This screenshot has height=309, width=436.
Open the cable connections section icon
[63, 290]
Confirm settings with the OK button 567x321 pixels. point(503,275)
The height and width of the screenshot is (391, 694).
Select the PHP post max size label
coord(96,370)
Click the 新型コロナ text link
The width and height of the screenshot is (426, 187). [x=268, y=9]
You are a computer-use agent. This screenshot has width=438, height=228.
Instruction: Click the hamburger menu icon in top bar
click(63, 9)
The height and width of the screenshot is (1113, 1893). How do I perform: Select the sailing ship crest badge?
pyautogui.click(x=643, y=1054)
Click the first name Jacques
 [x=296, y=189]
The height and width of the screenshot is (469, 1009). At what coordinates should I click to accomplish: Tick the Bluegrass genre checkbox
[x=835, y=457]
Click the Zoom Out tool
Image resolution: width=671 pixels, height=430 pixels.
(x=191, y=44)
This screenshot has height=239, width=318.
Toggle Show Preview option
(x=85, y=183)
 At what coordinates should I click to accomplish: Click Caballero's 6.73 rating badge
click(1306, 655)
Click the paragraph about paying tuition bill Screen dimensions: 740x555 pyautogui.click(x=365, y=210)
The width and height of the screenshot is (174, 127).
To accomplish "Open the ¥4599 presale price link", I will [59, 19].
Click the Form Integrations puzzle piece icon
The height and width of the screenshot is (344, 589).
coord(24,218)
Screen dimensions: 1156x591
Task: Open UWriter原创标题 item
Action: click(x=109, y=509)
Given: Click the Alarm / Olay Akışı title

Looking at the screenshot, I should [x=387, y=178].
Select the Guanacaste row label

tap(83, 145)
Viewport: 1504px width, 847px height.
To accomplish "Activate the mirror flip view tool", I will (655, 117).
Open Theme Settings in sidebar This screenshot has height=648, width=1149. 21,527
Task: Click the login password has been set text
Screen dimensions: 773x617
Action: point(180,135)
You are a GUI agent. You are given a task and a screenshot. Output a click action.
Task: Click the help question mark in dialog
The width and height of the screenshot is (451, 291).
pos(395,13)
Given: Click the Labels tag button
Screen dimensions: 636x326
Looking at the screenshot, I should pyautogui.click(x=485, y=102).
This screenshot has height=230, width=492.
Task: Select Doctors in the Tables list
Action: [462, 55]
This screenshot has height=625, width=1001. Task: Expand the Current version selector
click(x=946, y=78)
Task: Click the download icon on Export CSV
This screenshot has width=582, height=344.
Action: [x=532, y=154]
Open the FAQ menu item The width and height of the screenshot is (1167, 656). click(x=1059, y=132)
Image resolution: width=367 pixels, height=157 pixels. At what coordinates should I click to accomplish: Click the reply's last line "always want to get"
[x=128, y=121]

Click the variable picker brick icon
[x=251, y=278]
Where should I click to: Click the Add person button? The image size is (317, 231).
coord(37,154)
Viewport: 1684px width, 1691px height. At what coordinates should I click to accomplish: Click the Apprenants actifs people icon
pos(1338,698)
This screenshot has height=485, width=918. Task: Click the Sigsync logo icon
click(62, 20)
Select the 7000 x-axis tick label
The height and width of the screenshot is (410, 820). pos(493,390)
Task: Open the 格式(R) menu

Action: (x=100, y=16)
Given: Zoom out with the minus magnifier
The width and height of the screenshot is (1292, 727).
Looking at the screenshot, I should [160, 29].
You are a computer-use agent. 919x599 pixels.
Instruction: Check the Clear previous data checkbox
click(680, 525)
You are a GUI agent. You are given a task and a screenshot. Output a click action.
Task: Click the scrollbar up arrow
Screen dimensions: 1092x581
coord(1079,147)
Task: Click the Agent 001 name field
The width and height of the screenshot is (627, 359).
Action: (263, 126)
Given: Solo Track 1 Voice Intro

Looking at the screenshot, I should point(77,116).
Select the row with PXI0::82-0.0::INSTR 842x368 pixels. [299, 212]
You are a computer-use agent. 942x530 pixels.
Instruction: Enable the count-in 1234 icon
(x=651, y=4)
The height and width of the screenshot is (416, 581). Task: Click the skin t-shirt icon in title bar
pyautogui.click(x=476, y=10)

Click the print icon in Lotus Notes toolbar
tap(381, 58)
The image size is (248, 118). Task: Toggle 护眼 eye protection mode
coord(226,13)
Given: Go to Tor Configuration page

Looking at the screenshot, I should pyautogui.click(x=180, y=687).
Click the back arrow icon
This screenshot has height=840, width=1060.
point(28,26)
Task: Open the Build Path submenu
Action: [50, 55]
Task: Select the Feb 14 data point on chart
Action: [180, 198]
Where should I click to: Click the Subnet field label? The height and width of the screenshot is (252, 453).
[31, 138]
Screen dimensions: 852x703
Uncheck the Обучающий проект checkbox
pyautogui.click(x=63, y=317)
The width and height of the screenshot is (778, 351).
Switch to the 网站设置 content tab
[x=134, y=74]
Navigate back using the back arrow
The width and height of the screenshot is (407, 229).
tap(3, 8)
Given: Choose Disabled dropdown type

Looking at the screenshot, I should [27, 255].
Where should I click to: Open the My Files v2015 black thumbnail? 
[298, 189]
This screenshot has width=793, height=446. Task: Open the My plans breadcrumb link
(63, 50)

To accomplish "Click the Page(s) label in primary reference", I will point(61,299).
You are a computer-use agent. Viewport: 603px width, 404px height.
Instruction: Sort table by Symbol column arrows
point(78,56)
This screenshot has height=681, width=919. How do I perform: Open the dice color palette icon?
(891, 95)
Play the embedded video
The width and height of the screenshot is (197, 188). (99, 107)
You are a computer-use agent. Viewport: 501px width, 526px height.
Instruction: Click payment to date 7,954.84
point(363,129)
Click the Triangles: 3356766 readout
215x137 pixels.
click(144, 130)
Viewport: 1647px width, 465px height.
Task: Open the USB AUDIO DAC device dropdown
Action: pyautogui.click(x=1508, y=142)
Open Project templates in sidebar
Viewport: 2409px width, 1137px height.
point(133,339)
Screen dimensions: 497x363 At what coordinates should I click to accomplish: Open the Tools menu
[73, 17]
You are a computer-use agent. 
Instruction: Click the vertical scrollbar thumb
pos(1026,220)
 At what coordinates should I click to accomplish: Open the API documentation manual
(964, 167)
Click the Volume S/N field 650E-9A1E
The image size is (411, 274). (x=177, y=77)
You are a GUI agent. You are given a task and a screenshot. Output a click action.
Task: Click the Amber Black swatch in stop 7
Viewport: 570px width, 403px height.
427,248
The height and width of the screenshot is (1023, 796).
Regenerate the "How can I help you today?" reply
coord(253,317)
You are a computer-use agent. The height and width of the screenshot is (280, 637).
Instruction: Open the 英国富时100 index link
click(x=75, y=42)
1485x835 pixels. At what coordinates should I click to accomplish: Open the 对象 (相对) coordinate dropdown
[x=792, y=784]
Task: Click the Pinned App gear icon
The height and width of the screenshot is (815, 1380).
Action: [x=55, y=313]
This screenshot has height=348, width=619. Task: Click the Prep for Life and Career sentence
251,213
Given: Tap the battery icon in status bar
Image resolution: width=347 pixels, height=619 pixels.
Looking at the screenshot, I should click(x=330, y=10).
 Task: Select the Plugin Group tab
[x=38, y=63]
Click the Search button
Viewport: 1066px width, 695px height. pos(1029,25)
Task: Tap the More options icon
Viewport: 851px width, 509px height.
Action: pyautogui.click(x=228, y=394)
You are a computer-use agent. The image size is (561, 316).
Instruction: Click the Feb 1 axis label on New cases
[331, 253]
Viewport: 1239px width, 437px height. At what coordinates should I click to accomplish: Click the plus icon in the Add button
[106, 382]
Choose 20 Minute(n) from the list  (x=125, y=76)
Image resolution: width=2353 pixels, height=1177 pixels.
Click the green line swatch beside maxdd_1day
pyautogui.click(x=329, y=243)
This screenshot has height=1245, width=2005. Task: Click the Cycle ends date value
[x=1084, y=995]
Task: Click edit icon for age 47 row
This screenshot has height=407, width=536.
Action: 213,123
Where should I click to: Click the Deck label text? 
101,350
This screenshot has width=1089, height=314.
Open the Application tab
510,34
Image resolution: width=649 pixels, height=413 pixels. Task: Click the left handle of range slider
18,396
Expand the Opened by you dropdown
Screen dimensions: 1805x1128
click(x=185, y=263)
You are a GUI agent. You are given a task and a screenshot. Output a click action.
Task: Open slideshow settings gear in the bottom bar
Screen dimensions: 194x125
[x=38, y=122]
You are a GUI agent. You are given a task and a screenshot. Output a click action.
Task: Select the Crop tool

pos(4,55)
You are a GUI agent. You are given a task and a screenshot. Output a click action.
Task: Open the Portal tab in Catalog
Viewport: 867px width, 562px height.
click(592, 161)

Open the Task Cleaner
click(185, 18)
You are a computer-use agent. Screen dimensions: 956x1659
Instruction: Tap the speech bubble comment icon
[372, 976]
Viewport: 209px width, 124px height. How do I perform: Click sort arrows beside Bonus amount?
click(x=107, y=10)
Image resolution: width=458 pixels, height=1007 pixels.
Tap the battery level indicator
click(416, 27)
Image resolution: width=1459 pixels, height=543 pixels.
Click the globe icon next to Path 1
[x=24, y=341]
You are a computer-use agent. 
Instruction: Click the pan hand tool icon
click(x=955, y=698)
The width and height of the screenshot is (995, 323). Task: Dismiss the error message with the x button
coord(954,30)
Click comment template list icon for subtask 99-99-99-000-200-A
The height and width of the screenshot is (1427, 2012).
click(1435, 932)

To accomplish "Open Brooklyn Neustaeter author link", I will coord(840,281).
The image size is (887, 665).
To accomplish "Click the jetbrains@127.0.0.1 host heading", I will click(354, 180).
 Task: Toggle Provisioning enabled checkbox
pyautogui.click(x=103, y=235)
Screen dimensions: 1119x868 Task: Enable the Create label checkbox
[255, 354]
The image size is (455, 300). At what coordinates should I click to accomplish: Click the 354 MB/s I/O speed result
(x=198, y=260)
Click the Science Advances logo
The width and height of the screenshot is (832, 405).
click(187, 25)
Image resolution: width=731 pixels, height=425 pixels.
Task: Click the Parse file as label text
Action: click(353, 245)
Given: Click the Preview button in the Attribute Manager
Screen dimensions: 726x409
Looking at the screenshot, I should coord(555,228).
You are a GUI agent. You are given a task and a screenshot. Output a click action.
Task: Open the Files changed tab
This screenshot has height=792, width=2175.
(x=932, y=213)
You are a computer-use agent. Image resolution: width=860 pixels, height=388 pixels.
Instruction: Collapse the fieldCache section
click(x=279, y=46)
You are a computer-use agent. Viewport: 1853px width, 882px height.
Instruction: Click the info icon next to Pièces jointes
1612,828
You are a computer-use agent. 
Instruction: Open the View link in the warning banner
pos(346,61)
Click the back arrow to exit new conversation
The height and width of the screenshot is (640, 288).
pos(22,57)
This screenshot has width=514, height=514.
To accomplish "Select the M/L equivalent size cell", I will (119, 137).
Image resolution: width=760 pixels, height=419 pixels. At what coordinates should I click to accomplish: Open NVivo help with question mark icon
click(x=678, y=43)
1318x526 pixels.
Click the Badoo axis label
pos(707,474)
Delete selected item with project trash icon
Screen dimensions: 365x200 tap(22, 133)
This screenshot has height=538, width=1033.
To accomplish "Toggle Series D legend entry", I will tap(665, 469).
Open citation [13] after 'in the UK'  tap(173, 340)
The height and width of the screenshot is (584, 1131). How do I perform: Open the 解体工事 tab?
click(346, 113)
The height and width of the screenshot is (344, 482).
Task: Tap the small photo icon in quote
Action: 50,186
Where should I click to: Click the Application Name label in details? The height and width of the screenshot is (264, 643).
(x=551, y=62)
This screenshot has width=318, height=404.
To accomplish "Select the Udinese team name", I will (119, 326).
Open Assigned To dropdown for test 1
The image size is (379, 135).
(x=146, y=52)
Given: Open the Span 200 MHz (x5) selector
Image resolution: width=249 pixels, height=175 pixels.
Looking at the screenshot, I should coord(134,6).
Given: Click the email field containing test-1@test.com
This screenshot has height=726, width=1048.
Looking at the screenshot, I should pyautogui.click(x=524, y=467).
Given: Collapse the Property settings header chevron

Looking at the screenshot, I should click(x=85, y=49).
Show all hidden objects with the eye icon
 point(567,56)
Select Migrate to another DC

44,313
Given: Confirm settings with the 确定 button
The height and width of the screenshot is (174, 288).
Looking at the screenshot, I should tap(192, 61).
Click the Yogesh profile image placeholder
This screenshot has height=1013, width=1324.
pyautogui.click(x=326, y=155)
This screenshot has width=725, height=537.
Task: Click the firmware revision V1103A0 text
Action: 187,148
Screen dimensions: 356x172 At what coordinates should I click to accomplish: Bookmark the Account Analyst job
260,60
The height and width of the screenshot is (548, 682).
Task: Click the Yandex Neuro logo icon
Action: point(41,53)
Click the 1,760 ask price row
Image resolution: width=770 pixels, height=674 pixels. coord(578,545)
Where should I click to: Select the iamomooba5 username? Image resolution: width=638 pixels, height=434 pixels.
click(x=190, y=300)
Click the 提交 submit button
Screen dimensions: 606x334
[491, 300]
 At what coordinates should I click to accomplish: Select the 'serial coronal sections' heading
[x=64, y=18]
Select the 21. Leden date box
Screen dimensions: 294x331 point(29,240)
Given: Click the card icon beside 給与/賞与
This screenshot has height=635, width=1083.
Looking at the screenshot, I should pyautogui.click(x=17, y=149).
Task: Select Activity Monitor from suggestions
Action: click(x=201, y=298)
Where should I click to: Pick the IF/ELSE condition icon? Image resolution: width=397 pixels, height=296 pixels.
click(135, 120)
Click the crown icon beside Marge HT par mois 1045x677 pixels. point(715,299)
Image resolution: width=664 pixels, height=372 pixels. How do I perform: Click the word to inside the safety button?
· · · · · · ·
• EXERCISE DESCRIPTION:
From the start of the records through the line containing "[x=296, y=189]", rewrite the lines with "hamburger" swapped for "kebab" and nothing else altered.

• ANSWER:
This screenshot has height=309, width=436.
Open the cable connections section icon
[63, 290]
Confirm settings with the OK button 567x321 pixels. point(503,275)
The height and width of the screenshot is (391, 694).
Select the PHP post max size label
coord(96,370)
Click the 新型コロナ text link
The width and height of the screenshot is (426, 187). [x=268, y=9]
You are a computer-use agent. This screenshot has width=438, height=228.
Instruction: Click the kebab menu icon in top bar
click(63, 9)
The height and width of the screenshot is (1113, 1893). How do I perform: Select the sailing ship crest badge?
pyautogui.click(x=643, y=1054)
Click the first name Jacques
 [x=296, y=189]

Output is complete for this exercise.